Murray and I were not alone. At the time, many others were already commenting on the pathologies undermining Arab institutions and states. Apparently, no one in our government was listening.  

In The Joint Operating Environment we also called attention to the much-neglected phenomenon of “rapid collapse.” In short, while we couldn’t tell the Pentagon exactly when the Arab world would set itself aflame, we could tell it that when the crisis began, it would come on fast, spread swiftly, and probably topple governments more rapidly than most thought possible.

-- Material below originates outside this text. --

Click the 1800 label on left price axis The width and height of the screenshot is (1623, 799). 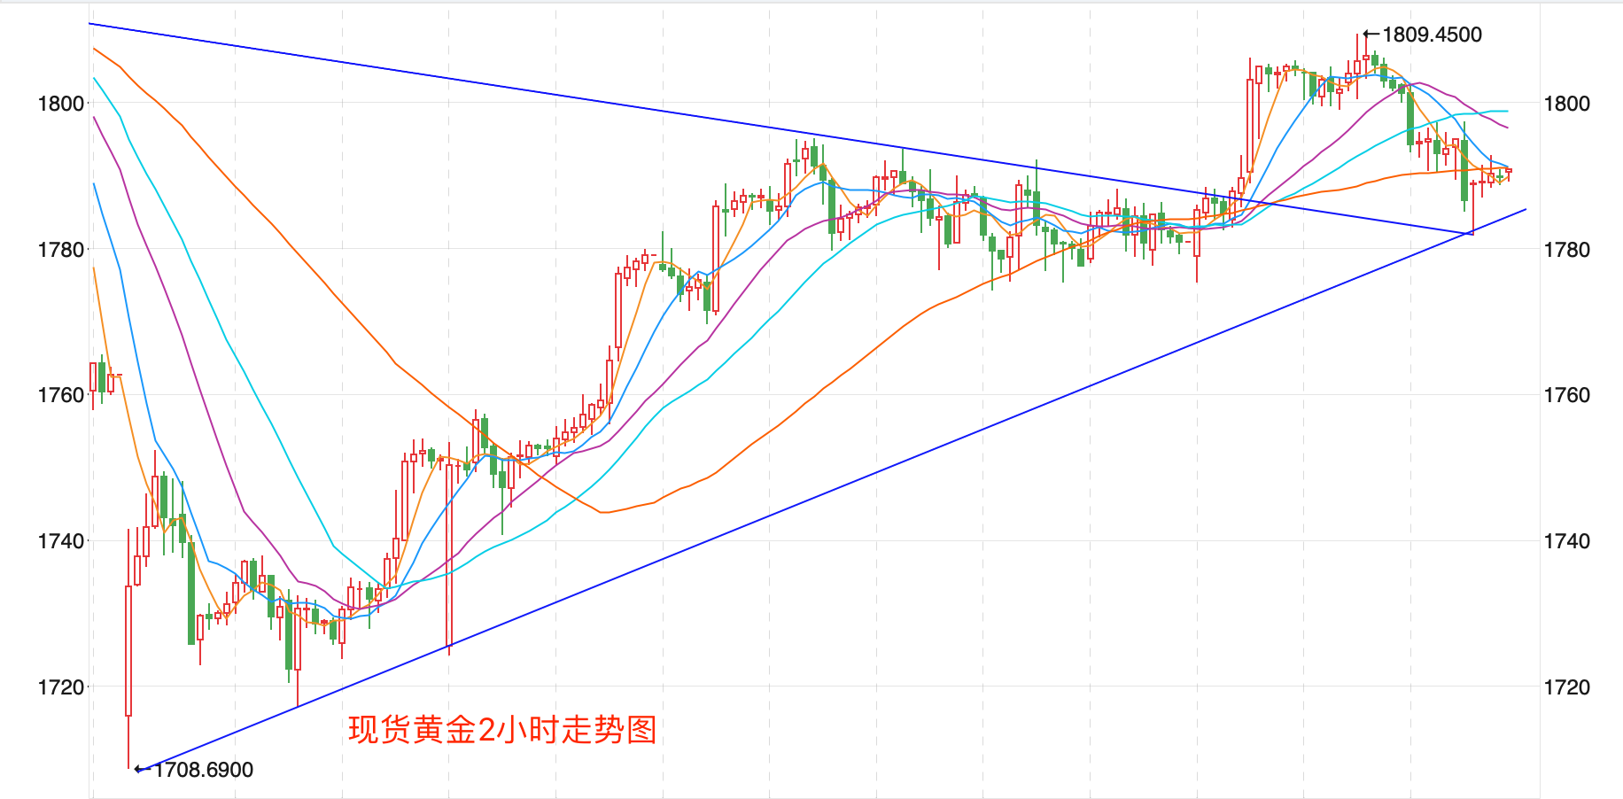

All that was required to set events in motion was a catalyst, which, this time around, was supplied by rising food prices. If our intelligence agencies had not been asleep at the switch, they would have been obsessively looking for such a catalyst. But as the reactions of the White House and the State Department demonstrated, they were caught flatfooted, despite claims by spokesmen that they saw it coming. Predicting the upheavals would not have stopped them, but it would have given policymakers precious time to prepare an effective response.

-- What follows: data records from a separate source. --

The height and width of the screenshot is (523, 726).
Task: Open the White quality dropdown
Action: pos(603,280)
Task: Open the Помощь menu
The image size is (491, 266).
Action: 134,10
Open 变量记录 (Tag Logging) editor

The question now is, What happens next? In the midst of a fast-moving crisis it is sometimes easier to see the more distant future than to predict what will take place tomorrow. What one sees is troubling. Some countries’ rulers will weather the current storm. Other countries will have a change in government. In too many cases, however, this change will be more apparent than real. Still, there is a small chance that some of the more modernized states will make a full transition to democracy. It is much more likely, however, that the new bosses will be the same as the old ones.

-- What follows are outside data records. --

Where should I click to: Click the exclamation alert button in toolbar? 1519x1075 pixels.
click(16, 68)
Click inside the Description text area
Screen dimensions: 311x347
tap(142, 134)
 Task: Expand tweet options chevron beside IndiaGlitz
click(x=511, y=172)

If that is the case, or if a substantial number of governments survive this first wave of popular upheaval, then we are seeing only a dress rehearsal for a future cataclysmic uprising. The problems that brought the Egyptian masses into Tahrir Square still exist in Egypt and throughout the Arab world. Two-thirds of the population in the Arab world is  under 30 years old,and most see limited prospects before them. Unless their societies are modernized and integrated into the global economy, these young Arabs are correct to perceive dim prospects for advancement. It is doubtful that the region’s undemocratic governments will be able to deliver progress in time to avoid calamity. In fact, it is far from clear that even if democracies are established, these new governments would be able to meet rising expectations, although a more transparent process might tamp down public agitation for a longer period.

My medium-term prediction, therefore, is that the current upheavals will spread and persist for months to come, subsiding for a bit as reforms are promised and then flaring up again when the promises are seen as a sham or progress is not fast enough. Eventually, the region will settle into a period of stasis, but unless true democratic reform takes place, our intelligence analysts will need to stay alert for the next catalyst.

When Chinese premier Zhou Enlai was asked what he thought of the French Revolution, he replied, “It is too soon to tell.” Likewise, it is too soon to predict the final outcome of the current Arab revolts. It is clear, though, that what is raging through the Arab world today is only a harbinger of something truly monumental not far down the road.

— Jim Lacey is professor of strategic studies at the Marine Corps War College and the author of The First Clash. The opinions presented here are his alone and do not represent those of the Department of Defense or any of its members.